## TAREAS:
• a. Reproduce literalmente, del texto sobre la maestra de primaria, todo lo que va desde "Llegó el día" hasta "jugaban como remolinos.".
• b. Retoma el texto sobre la maestra de primaria y continúalo a partir de su última oración.

## TEXTO PARA LEER:

<<<<

La letra con vocación entra
Madrid. – Son cosas de Twitter. Por medio de un mensaje de 140 caracteres, un día volví a tener noticias de mi maestra de primaria en los remotos tiempos de la desaparecida EGB. Su hijo, un joven y prometedor periodista, se había cruzado conmigo en el universo de los breves Tuits. Yo, por supuesto, recordaba a su madre. Lo que fue para mí una grata sorpresa es que ella no me había olvidado a pesar de los cuarenta años que habían transcurrido. Con su hijo haciendo de emisario internáutico, quedamos en vernos una mañana de domingo.
Llegó el día acordado y de camino al café donde nos encontraríamos rebobiné la película de aquel pasado en el que la Señorita Carmina jugó un papel fundamental. Era 1970 y yo era la niña extranjera recién llegada a Madrid. Con diez años, mi nivel era inferior a aquel enjambre de chiquillas que en el patio del colegio de monjas jugaban como remolinos.

>>>>

## Registros contenidos en un conjunto de datos:
<<<<

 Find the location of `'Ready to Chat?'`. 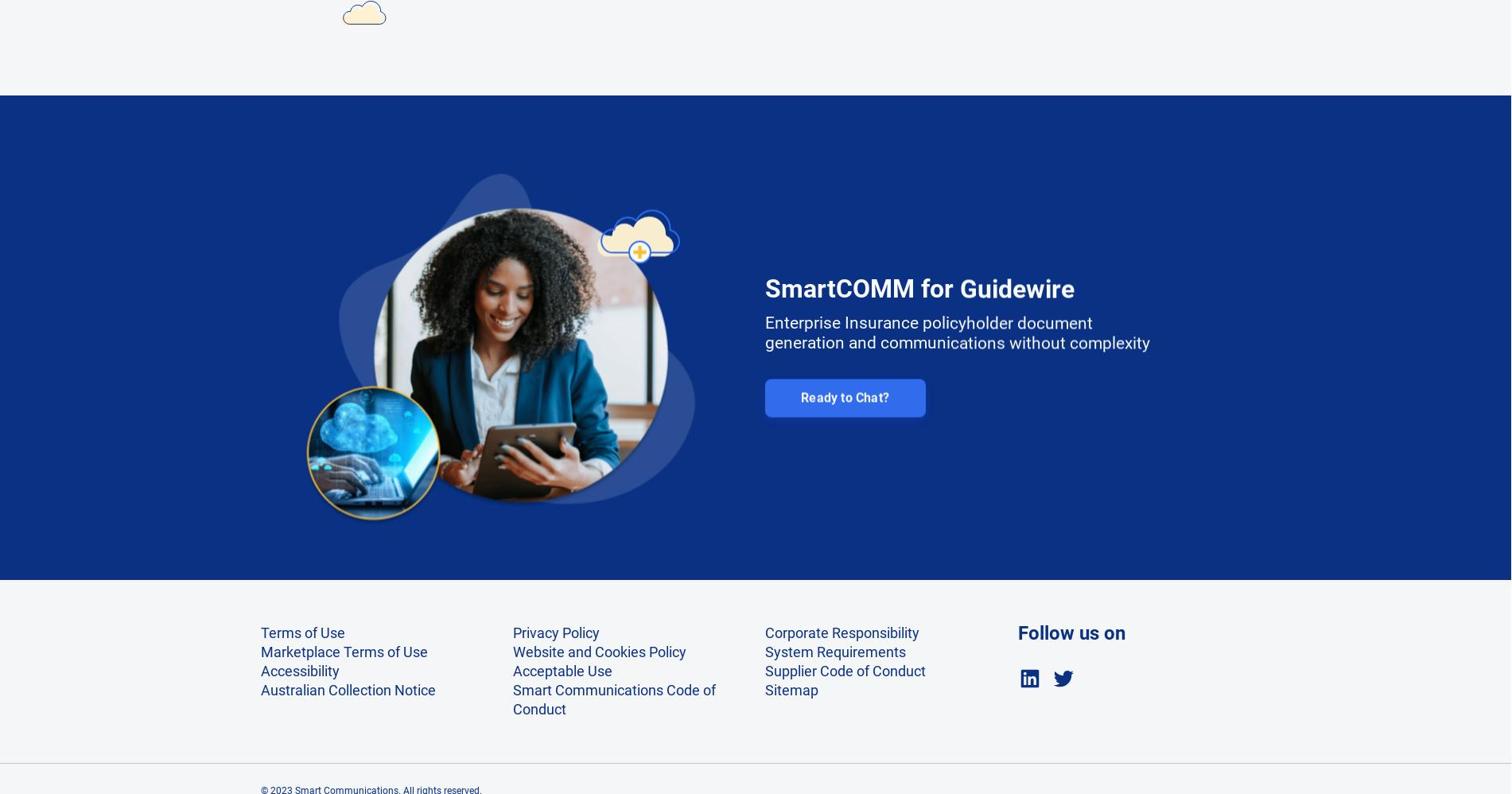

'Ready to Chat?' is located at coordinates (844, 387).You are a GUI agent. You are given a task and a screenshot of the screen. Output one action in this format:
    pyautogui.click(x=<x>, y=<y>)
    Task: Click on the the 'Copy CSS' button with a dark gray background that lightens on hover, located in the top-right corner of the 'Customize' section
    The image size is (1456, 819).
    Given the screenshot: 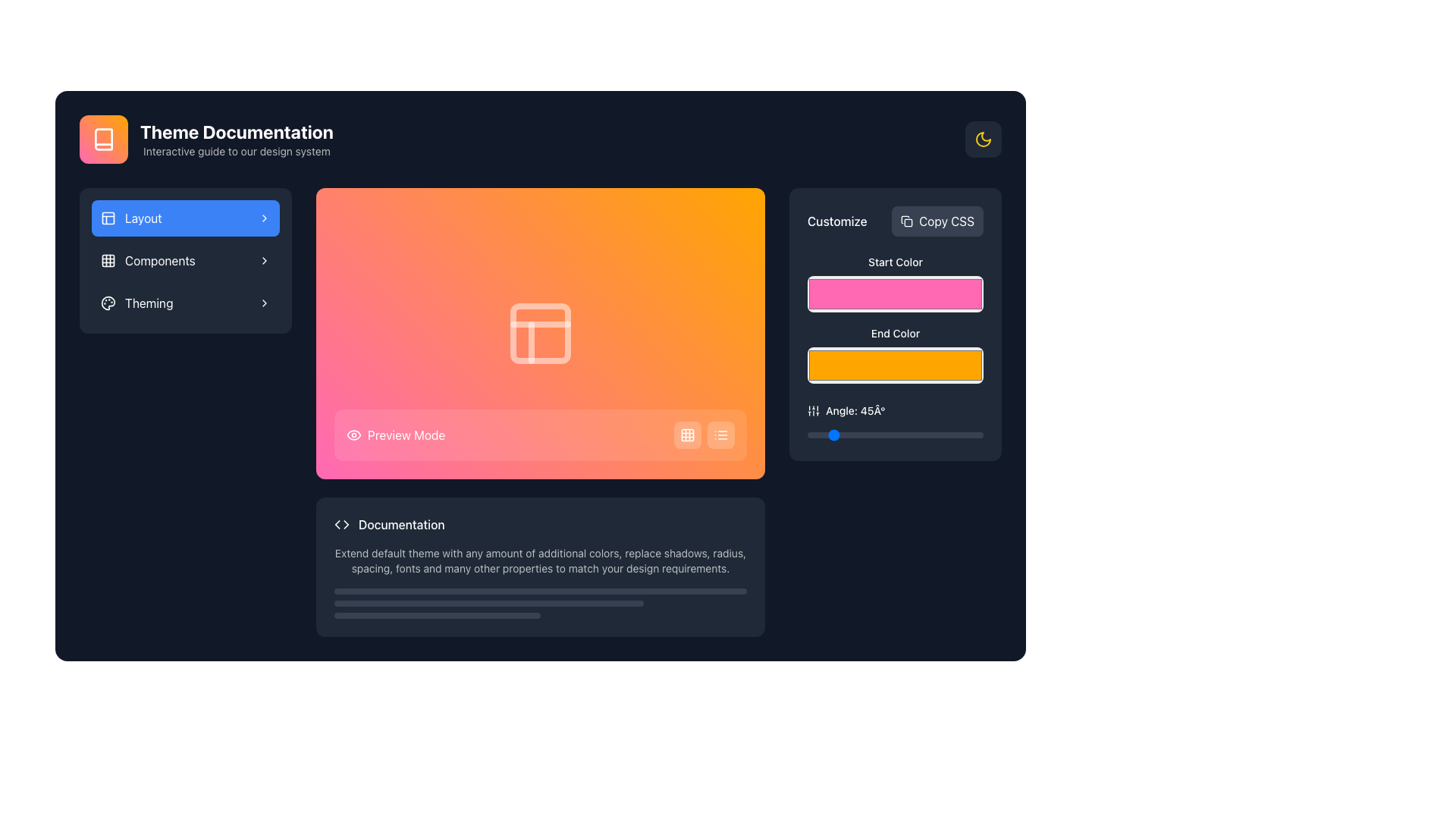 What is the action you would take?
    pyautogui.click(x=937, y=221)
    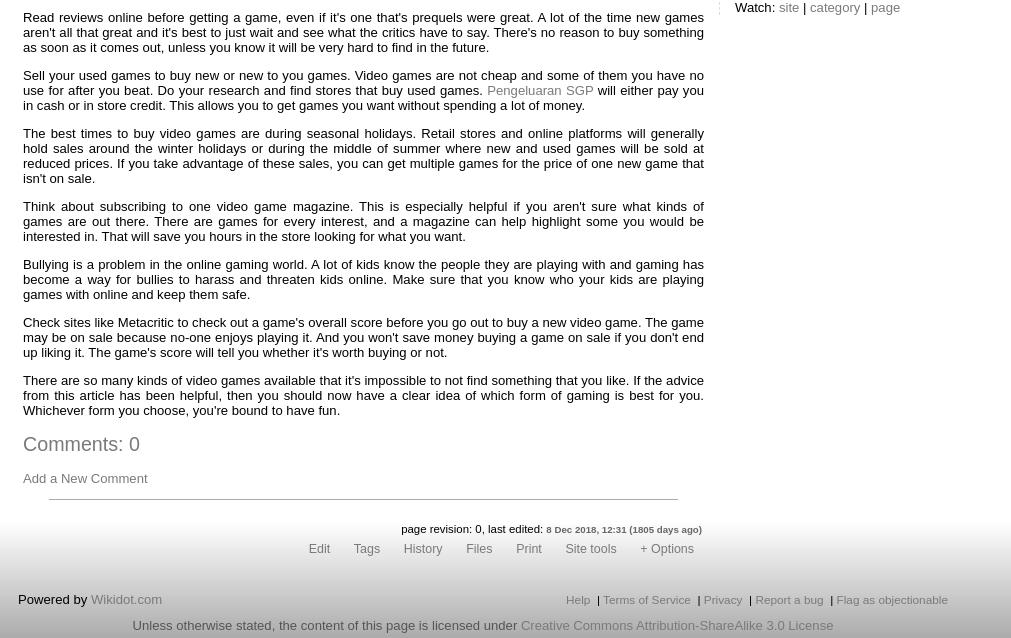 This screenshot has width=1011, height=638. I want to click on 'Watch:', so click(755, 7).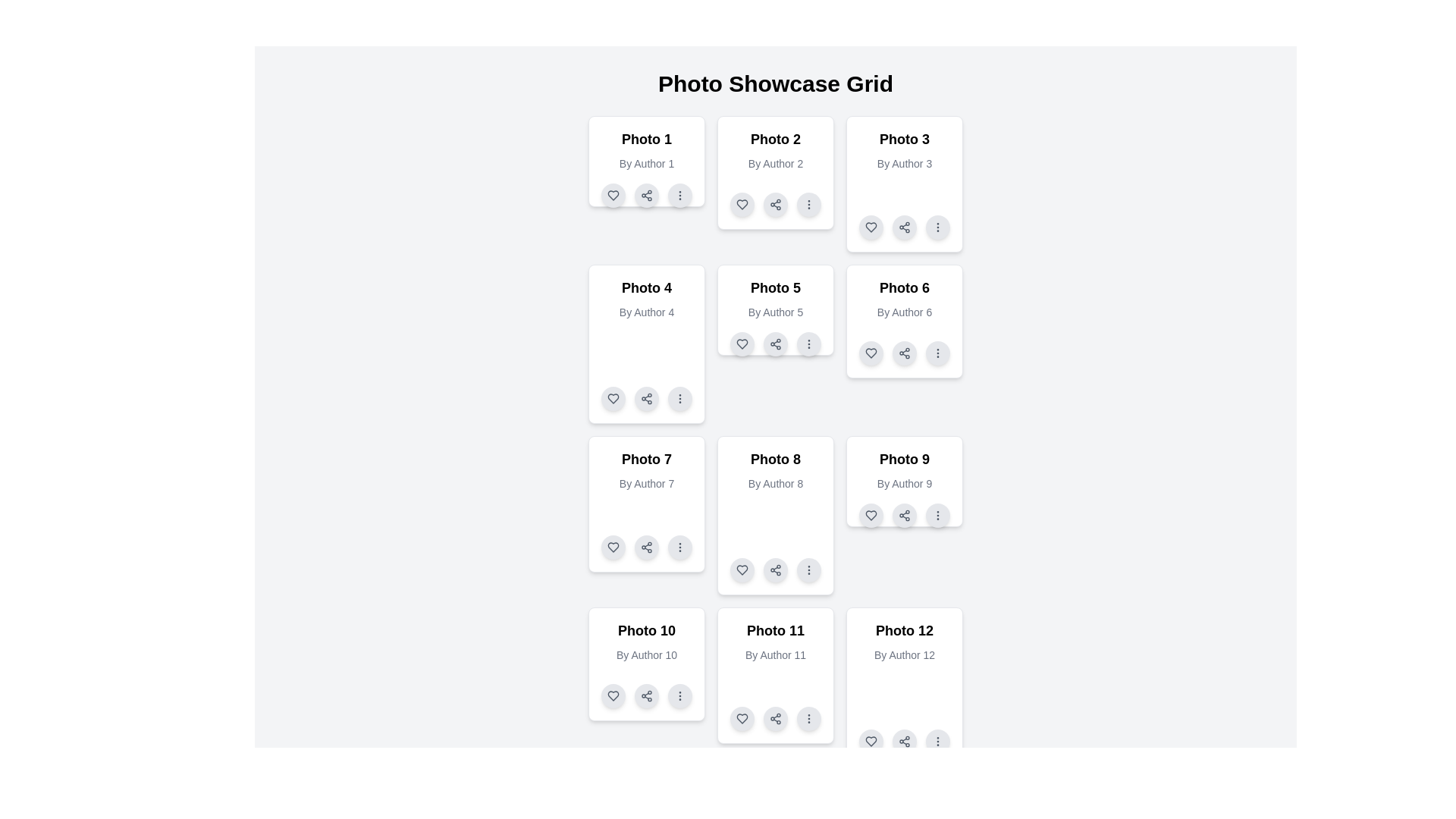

>>>>

## RESULTADOS:
• a.
Llegó el día acordado y de camino al café donde nos encontraríamos rebobiné la película de aquel pasado en el que la Señorita Carmina jugó un papel fundamental. Era 1970 y yo era la niña extranjera recién llegada a Madrid. Con diez años, mi nivel era inferior a aquel enjambre de chiquillas que en el patio del colegio de monjas jugaban como remolinos.

• b.
¿Sería capaz de adaptarme a un ambiente que se me antojaba extraño cuando, en verdad, la exótica y distinta era yo en una lista de nombres en la que abundaban las María José y las Carmen? Las piernas me temblaban a principios de curso, cuando mi padre me dejaba frente al imponente portón de hierro antes de que sonara la campana.
Sin embargo, todos mis miedos y aprensiones se diluyeron en la luminosa aula donde cada mañana aparecía la Señorita Carmina. Con ella aprendí a dividir al modo europeo y con ella escribíamos a diario dictados con los que muy pronto mejoré notablemente mi caligrafía y ortografía. En un rincón de la clase disponíamos de una biblioteca de la que cada semana seleccionábamos un libro para luego escribir una redacción y comentarlo en grupo. Así fue cómo me aficioné a la obra de Carmen Kurtz, de Enid Blyton, de Richmal Crompton. Con ella leímos Los tres mosqueteros, Las aventuras de Tom Sawyer o La cabaña del Tío Tom.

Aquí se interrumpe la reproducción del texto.